The bearish camp, on the other hand, holds the cyclical hammer and faces macro headwinds. After the halving in April 2024, Bitcoin is expected to peak in 2025, fully in line with the rhythm of "peaking 9-18 months after the halving." 2026 is precisely a year of adjustment according to historical patterns. Kaiko Research points out that a drop of about 50% from the ATH still qualifies as a typical cyclical correction. Veteran analyst Peter Brandt bluntly states that new highs will not appear in 2026, with a bottom potentially waiting for the second quarter of 2027. On the macro front, the Federal Reserve paused rate cuts in January, maintaining the benchmark rate at 3.5%-3.75%, and the market has priced in over a 50% probability of a rate hike this year. Forecasting market Polymarket shows that the chance of Bitcoin returning to 120,000 dollars in 2026 is only 15%.

The real deep game lies in whether the ETF and institutional funds have permanently rewritten the four-year cycle. ETFs currently hold about 12% of the Bitcoin circulating supply, and they are structurally tightening the tradable chips. If demand continues, the cyclical bottom may be "raised," and historical deep crashes may no longer reoccur. Scaramucci's interpretation is thought-provoking: "When you believe in the cycle, you create a self-fulfilling prophecy."
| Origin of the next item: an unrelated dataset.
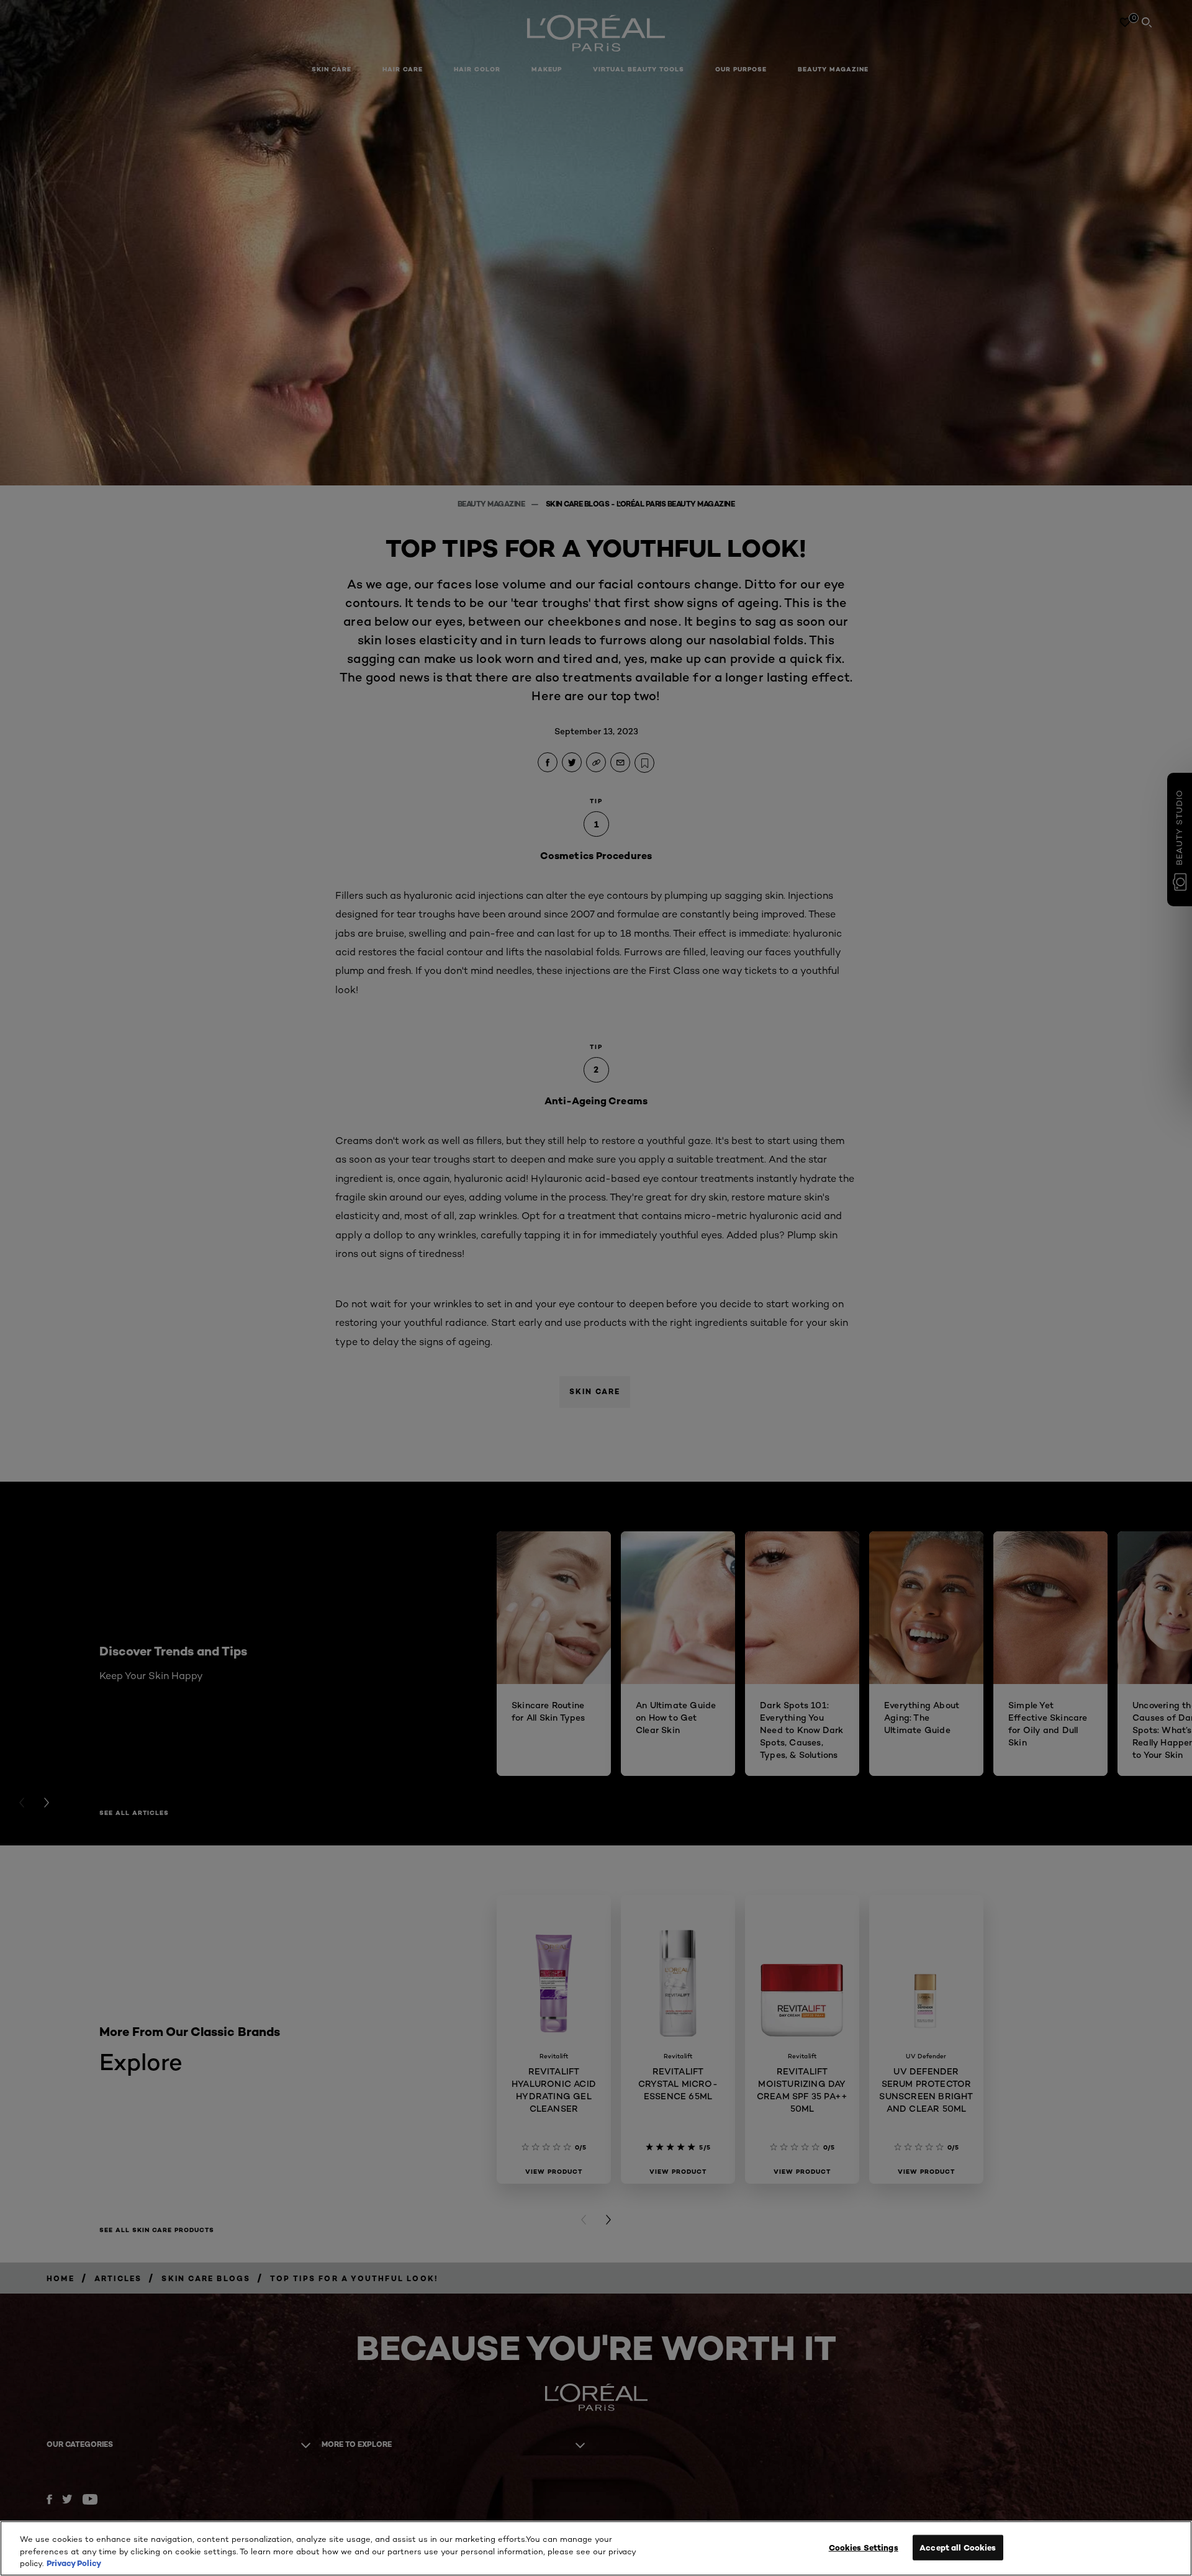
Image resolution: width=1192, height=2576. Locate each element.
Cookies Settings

If the previous highs cannot be broken in the second half of the year, a more probable scenario is wide-range fluctuations with a gradually ascending midpoint. Professor Carol Alexander from Sussex University predicts that BTC will operate with high volatility in the 75,000 - 150,000 dollar range, with the focus around 110,000 dollars. The theoretical bottom of the four-year cycle is at 40,000 - 50,000 dollars, while the power law model shows that the low trajectory has risen to 60,000 dollars by mid-2026 and 70,000 dollars by year-end, having already been validated by the February low. This indicates that even if adjustments continue, the medium- to long-term bottom support is likely to remain above 60,000 - 70,000 dollars. From a policy perspective, the SEC and CFTC jointly released token classification guidelines in April and planned to promote "innovation exemptions," clarifying regulations also provide an additional buffer for the market.

In summary, Bitcoin is likely to complete chip transfer and accumulation within the wide range of 60,000 - 120,000 dollars in the second half of 2026, preparing for the next major bull wave. Regardless of whether it can set new highs, the trend towards market institutionalization and compliance has already become a settled fact.